There is no other way to describe this past summer than "wet". Save for the odd dry day here and there, it's pretty much been hosing down since the beginning of December. If I wasn't Vitamin D deficient before, I would be now. Sunshine - what's that?
Action Man brought this ginormous fungi in last night.  Here it is next to a 20 cent piece for scale - huge. And with another 100mm forecast for the next 24 hours, there will probably be more.
In the early 1990s we lived in the UK for 3 years, and the grey skies I think gave us both doses of Seasonal Affective Disorder in the winter months. I definitely think people were more cheerful when the sun came out. The greyness of the last few months reminds me of that - any glimpse of sun is disproportionately cheering.
Meanwhile, sports training for winter soccer and netball hasn't started yet because of sodden sportsfields, and we are getting mould where mould has never been before.
I do appreciate a good soaking, I really do, but we've had enough now.
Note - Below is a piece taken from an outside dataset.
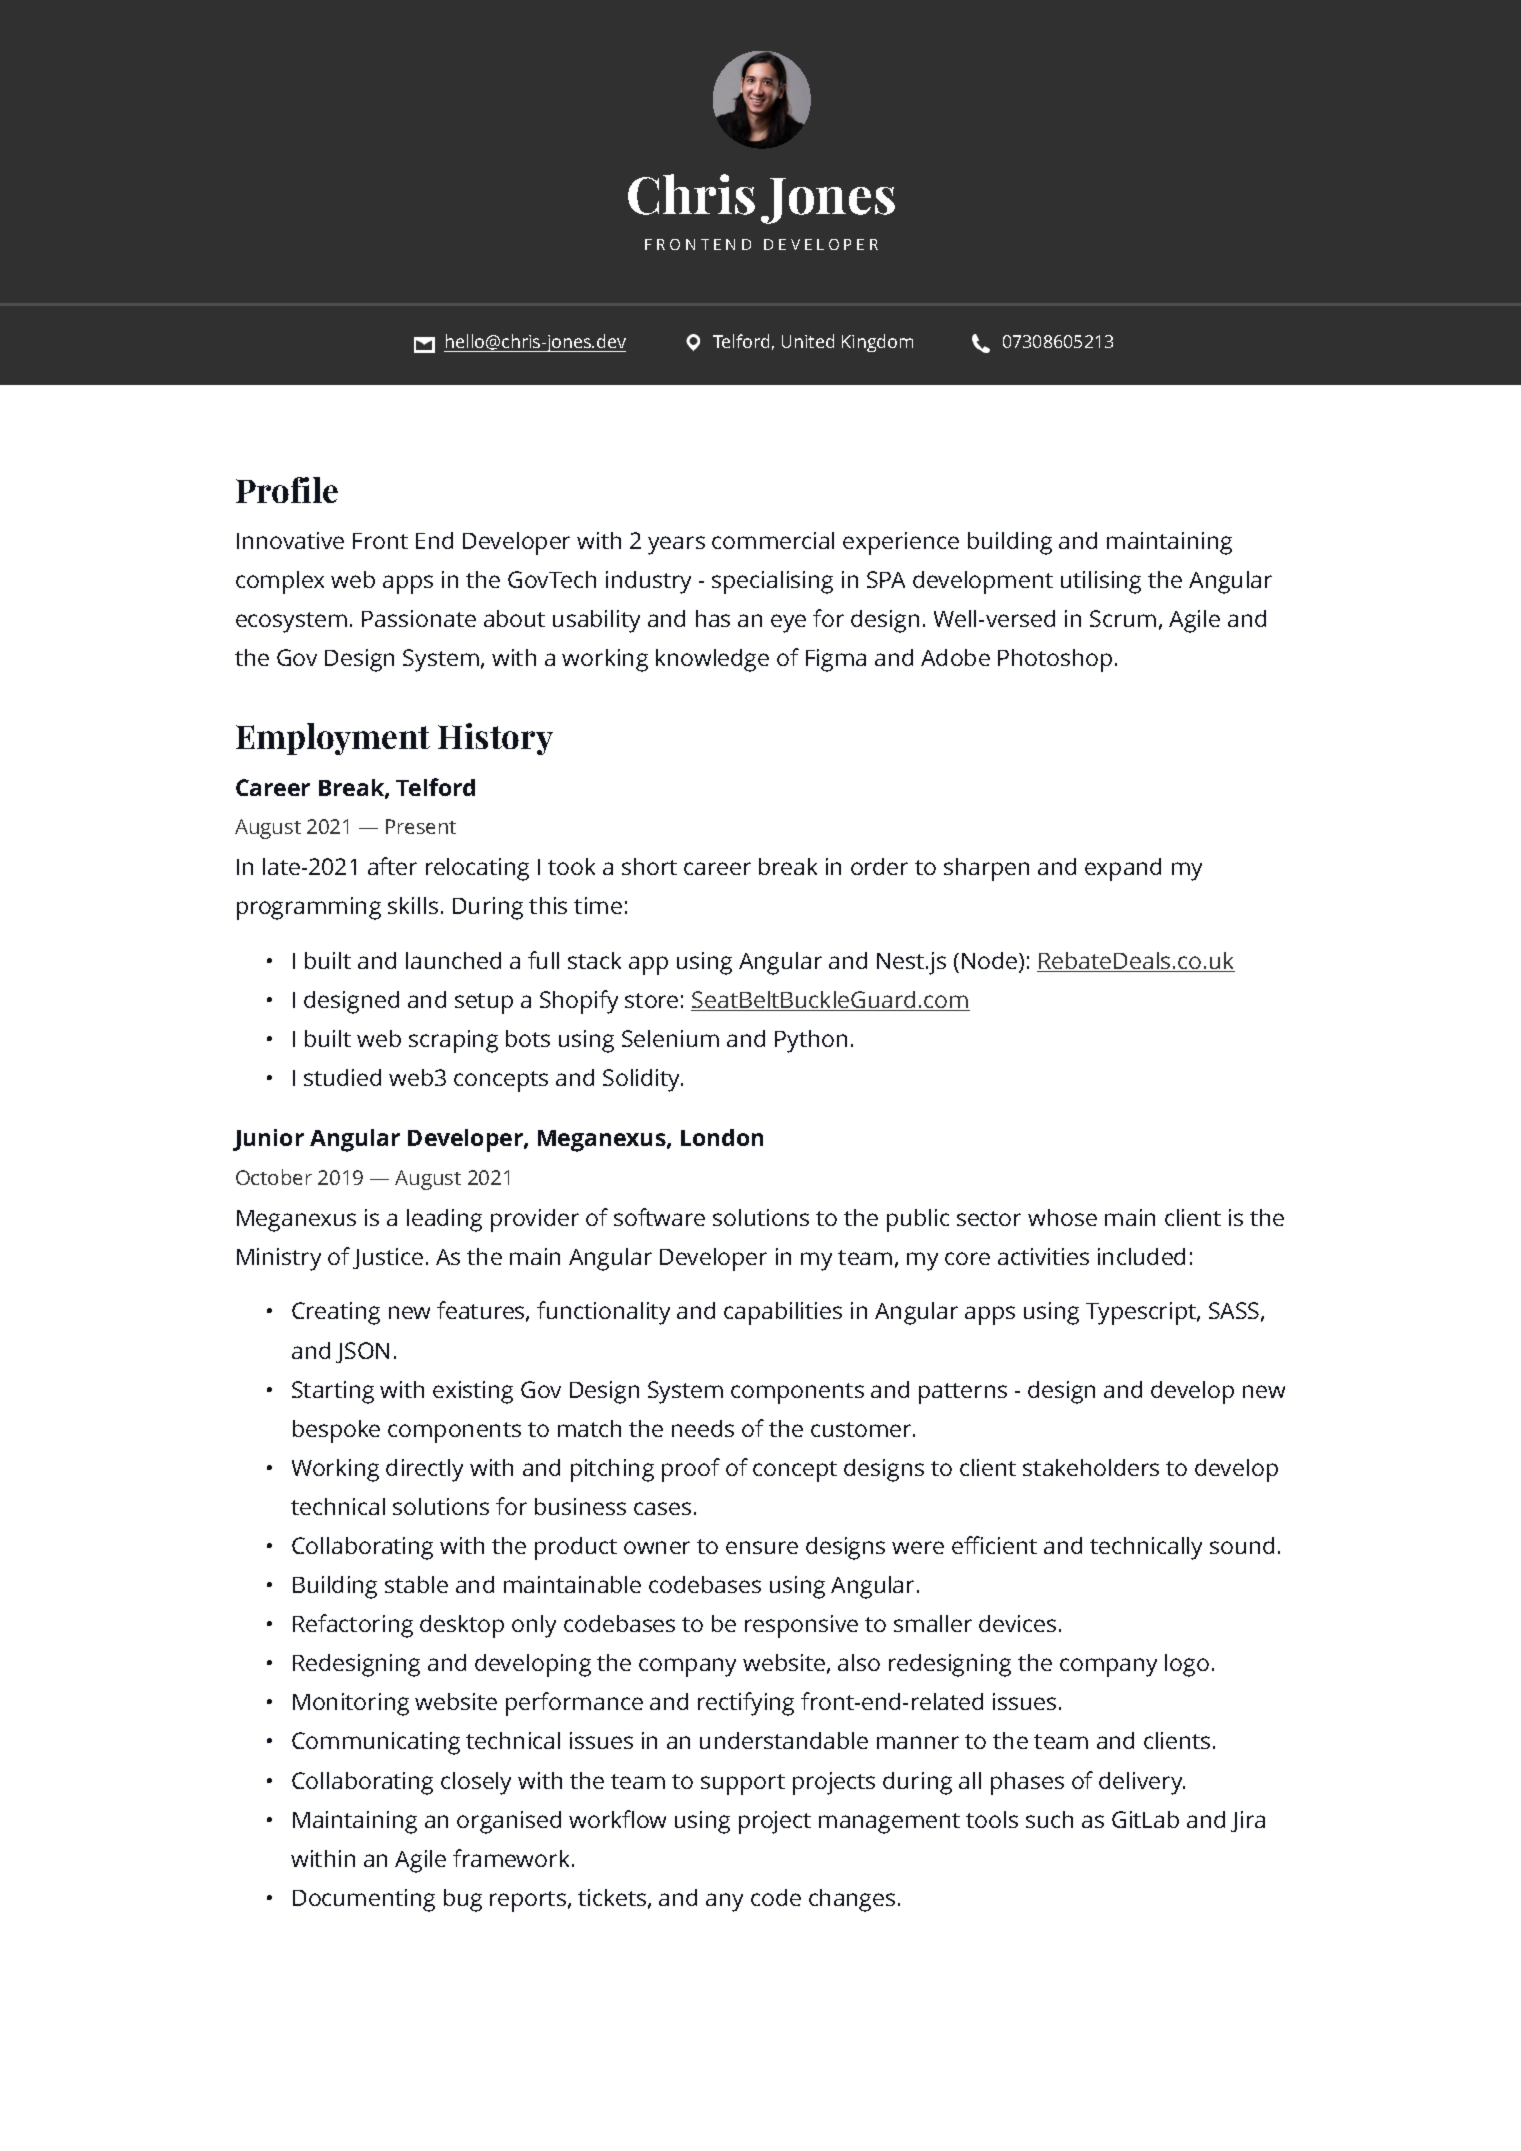 This screenshot has height=2151, width=1521. Describe the element at coordinates (342, 1077) in the screenshot. I see `studied` at that location.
Really, rain, you can give it rest for a while.

Sunday, March 4, 2012

More ways with zucchini than you can poke a stick at

It seems to be the way that in the vegie garden every summer, one vegetable will absolutely go ballistic and give us more produce than we can cope with. One year, pumpkins - 45 off two vines. Then tomatoes. Last year, cucumbers. This year it has been the turn of the zucchini, that has survived and prospered in one of the wettest three months we've had in years. Go figure.
The fortunate thing about zucchinis is that I find they are up there with potatoes in terms of versatility. Here's how the zucchinis have been cooked in my kitchen over the last few weeks:

Sliced and grilled, dressed with vinaigrette, garlic and parsely (as above, with grilled eggplant and capsicum)
Grated and made into fritters
Cut into batons, dipped in eggs and breadcrumbs and fried
Cut into batons, dipped into batter and fried
Sliced, roasted with eggplants, capsicum, tomatoes to make oven roasted ratatouille
Zucchini slice
Zucchini cake
Made into a soup with peas and green onions
Sauteed with butter, served with roasted chicken
Grated and made into pasta sauce to serve with penne
Zucchini frittata
Zucchini gratin, with tomatoes, onion, garlic, thyme, parsley and breadcrumbs
Sliced finely on a mandolin, and served as a salad - a zucchini carpaccio
Parboiled, split in half lengthwise, stuffed with leftover rice and onion and baked
Preserved as zucchini sott'olio (zucchini under oil)

That's all the ways I can think of for the moment...am I missing anything?